### Required actions
A – According to the project update, how many words still have to be reread and evaluated?
B – Return the part of the project update that opens with the words containing "Project Update: Major" and closes with "when found wanting.".
C – List the three things the project update says have been completed as of today.

### Text under study
:::::

Project Update: Major Sins Progress Update, and an Introduction to Hospital of Quiet Minds
Sins Progress Update
It is with extreme pleasure that I announce as of today, Sins of Our Mother has entered the final phase of development. Every dungeon has been built, every class fully realized, and every last word written. There’s still hard work ahead. More than 46,000 words have to be reread, honestly evaluated, and then rewritten when found wanting.
Balance needs attention, too. I’ll be going over each class and running them through encounters to fine tune their abilities. Lastly, one last layout pass will bring Sins’ look and feel into harmony. Sins has gone through a lot of changes, but I promise Sins will be the best I can make it. Read on to find out more on the new narrative dungeon, Hospital of Quiet Minds. But first, a small message of gratitude for all Sins’ backers and supporters.

:::::

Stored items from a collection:

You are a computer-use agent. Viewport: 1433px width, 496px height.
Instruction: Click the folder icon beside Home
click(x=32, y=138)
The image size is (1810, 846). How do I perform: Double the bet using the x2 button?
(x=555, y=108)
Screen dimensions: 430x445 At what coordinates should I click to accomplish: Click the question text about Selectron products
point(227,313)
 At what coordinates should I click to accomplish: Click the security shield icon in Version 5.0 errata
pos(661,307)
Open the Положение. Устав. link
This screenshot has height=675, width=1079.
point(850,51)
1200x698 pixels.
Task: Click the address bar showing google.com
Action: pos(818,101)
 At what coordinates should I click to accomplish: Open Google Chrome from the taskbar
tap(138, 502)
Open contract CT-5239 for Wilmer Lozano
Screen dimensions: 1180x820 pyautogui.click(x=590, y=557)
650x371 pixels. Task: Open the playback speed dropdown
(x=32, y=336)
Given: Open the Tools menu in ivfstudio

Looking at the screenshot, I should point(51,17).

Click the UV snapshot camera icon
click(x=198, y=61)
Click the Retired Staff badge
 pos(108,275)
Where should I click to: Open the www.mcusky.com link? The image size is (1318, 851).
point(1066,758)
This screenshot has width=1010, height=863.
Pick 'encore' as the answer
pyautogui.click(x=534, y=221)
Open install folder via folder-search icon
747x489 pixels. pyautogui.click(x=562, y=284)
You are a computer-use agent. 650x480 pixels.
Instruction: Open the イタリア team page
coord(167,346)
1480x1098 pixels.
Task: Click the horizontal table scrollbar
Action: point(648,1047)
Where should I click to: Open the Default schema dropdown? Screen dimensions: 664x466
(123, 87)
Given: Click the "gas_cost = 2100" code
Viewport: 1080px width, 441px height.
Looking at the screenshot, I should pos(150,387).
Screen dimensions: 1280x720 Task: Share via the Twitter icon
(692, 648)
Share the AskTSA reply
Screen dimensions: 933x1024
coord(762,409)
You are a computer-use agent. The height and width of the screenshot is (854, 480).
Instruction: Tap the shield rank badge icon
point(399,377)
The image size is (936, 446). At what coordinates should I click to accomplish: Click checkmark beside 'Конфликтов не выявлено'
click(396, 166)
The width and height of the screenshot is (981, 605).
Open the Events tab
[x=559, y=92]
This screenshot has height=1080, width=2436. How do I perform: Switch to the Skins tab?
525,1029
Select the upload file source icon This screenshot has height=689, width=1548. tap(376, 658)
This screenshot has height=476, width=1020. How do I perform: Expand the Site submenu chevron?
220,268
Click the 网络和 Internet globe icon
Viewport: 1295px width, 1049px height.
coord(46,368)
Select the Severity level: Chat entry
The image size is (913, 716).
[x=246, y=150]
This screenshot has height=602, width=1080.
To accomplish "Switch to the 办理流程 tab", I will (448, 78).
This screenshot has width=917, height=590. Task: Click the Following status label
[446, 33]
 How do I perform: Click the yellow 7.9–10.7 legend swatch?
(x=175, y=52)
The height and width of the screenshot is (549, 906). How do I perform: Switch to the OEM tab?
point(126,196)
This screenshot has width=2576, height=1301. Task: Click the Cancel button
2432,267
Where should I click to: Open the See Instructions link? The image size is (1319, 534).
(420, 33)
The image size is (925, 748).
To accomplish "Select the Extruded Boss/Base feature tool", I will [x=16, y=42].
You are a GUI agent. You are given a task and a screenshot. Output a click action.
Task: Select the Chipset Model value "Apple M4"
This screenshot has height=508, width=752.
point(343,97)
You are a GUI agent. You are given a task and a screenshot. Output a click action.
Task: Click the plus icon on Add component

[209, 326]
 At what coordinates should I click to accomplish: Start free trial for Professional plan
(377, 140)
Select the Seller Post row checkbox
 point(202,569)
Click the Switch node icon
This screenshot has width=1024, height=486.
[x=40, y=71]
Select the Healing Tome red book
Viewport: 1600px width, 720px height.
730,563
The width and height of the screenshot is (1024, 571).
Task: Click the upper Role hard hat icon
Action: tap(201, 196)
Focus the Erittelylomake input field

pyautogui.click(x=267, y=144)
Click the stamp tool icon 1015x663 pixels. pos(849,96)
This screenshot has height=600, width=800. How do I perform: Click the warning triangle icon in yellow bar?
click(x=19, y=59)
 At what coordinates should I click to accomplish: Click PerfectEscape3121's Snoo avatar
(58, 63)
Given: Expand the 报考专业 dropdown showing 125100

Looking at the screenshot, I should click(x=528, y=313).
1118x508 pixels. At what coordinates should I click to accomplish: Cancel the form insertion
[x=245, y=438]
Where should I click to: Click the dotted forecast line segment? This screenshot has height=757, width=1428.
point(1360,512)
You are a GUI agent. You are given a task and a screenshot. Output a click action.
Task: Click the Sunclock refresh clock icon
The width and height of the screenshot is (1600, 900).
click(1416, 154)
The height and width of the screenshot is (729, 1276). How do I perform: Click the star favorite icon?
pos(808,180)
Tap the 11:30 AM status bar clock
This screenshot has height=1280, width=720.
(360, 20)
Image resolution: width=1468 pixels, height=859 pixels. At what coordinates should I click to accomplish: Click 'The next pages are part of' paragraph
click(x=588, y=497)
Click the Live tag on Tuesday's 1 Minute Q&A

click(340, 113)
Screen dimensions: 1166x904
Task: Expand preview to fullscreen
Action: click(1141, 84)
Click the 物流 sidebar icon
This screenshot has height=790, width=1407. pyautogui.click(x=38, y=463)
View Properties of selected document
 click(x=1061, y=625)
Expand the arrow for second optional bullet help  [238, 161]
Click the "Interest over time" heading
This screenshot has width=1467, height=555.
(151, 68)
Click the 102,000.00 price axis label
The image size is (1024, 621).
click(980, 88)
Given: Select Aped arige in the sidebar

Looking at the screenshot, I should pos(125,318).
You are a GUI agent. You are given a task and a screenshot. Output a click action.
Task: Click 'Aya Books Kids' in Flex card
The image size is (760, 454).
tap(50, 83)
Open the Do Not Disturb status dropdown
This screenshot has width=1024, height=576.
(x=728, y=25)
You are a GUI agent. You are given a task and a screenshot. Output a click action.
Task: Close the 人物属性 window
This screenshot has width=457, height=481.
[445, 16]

:::::

### Solutions by task
A – More than 46,000 words.

B –
Project Update: Major Sins Progress Update, and an Introduction to Hospital of Quiet Minds
Sins Progress Update
It is with extreme pleasure that I announce as of today, Sins of Our Mother has entered the final phase of development. Every dungeon has been built, every class fully realized, and every last word written. There’s still hard work ahead. More than 46,000 words have to be reread, honestly evaluated, and then rewritten when found wanting.

C – Every dungeon has been built; every class has been fully realized; every last word has been written.